There are many approaches to acquiring funding for a software as a service (SaaS) company. These web based software platforms provide users value through interaction with the program. An example of a popular SaaS is Salesforce CRM software. These types of companies are very popular for venture capital firms if they have market viability because they can scale quickly for an early exit, have some of the best profit margins out of any industry and have the potential to obtain a defensible market position.
Several methods of acquiring funding for a SaaS company exist, however the methods of receiving it depend upon several factors. These factors include the age of the business, risk factors, total funding requirements, credit level and the general preferences of the management team. For companies that are in the start-up phases, it also depends on whether or not the technology has been developed. This article will cover the various methods of obtaining funding for a SaaS company and analyzing which factors hold the highest potential for your specific needs. For additional information or a free consultation, Pro Business Plans can help your company to understand more deeply into this and build a plan to assist in the funding process.
Venture Capital & Angel Investors
While seeking a venture capitalist to supply small development fees may be challenging and an angel investor may be better, there are many venture capital funds covering SaaS companies. It is important to understand that not all venture capital companies are the same, this is a mistake that many people needing to fund their SaaS business grow confused with. Even with an excellent technology and implementation, if a venture capital company is not aligned with your sector or business type, they may completely ignore the opportunity.
When approaching a venture capital firm with opportunities related to your SaaS business, do your research on them and the management team.
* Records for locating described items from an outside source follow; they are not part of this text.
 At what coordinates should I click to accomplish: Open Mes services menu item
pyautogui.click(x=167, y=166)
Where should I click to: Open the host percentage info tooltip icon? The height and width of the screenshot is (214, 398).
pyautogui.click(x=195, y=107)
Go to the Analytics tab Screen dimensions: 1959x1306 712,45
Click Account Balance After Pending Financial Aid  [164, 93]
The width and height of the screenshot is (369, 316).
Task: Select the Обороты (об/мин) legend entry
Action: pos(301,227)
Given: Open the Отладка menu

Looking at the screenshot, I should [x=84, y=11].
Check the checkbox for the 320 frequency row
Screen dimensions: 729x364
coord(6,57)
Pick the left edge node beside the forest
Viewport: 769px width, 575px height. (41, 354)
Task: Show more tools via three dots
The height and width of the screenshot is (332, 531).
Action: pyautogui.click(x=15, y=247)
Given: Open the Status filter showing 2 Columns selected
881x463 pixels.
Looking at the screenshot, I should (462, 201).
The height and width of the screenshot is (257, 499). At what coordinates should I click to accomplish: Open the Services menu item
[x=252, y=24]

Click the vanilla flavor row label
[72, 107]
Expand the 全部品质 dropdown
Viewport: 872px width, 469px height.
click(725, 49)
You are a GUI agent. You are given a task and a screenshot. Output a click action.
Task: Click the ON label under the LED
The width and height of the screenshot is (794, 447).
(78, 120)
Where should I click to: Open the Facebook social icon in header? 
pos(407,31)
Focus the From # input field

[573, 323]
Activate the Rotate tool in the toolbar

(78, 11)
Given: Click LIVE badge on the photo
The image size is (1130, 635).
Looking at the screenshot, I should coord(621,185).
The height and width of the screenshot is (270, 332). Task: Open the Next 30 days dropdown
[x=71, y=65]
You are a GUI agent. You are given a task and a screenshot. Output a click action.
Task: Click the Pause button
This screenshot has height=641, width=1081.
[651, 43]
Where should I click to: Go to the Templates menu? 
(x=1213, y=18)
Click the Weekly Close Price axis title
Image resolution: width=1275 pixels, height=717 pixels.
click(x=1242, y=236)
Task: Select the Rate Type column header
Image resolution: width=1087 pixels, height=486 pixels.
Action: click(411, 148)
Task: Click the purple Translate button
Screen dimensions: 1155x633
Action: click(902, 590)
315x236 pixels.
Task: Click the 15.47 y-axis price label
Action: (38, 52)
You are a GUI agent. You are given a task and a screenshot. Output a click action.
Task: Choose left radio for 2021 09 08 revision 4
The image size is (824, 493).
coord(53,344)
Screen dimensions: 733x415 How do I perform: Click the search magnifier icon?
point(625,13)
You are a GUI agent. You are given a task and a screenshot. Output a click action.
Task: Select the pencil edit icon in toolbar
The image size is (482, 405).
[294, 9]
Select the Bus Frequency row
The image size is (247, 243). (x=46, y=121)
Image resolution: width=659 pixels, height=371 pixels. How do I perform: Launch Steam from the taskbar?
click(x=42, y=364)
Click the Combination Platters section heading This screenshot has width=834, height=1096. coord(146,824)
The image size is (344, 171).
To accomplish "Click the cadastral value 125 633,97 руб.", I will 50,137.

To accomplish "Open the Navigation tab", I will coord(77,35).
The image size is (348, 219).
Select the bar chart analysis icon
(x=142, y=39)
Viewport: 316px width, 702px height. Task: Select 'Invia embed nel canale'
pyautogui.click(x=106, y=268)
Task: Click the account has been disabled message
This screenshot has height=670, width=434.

Look at similar companies that they have funded and ask yourself if you could see your company fitting into the group. Focusing your efforts on developing highly targeted proposals to a limited number of venture capital firms will be much more effective than sending large e-mail blasts. Venture capital funding is best when your company is seeking over $1.0 M in funding, especially if they have a broad industry network and are willing to help your company grow in other means by providing strategic support or access to their extended network pool.
The debt financing is best for companies that do not want to give away ownership into the business. Considering the risk level of a company, it is extremely risky for banks to finance start-ups without collateral of the owner. For the same reason, it is very risky for an owner to use his or her own assets as collateral for financing a start-up company. Taking on debt to grow any business is risky, but if the company has significant upside potential, it can also mean saving millions of dollars or even voting potential into one’s SaaS business.
Obtaining loans are popular in North America, as subsided government loans with competitive interest rates exist for the United States and Canadian markets. Loan programs from the Small Business Administration (SBA) or Canadian start-up banks provide the opportunity to fund early phase ventures and other similar subsidized loans are available for business expansion.
Before taking on debt, review the company financials and measure the risk of taking on the principle and interest payments monthly. Consider how such payments will impact the short-term performance of your company with the current cash flows. If your business is pre-revenue, it is advisable to be generating sufficient profits to cover the payments on the debt monthly. Hoping that profits will cover this after the investment is injected into the company entails risk.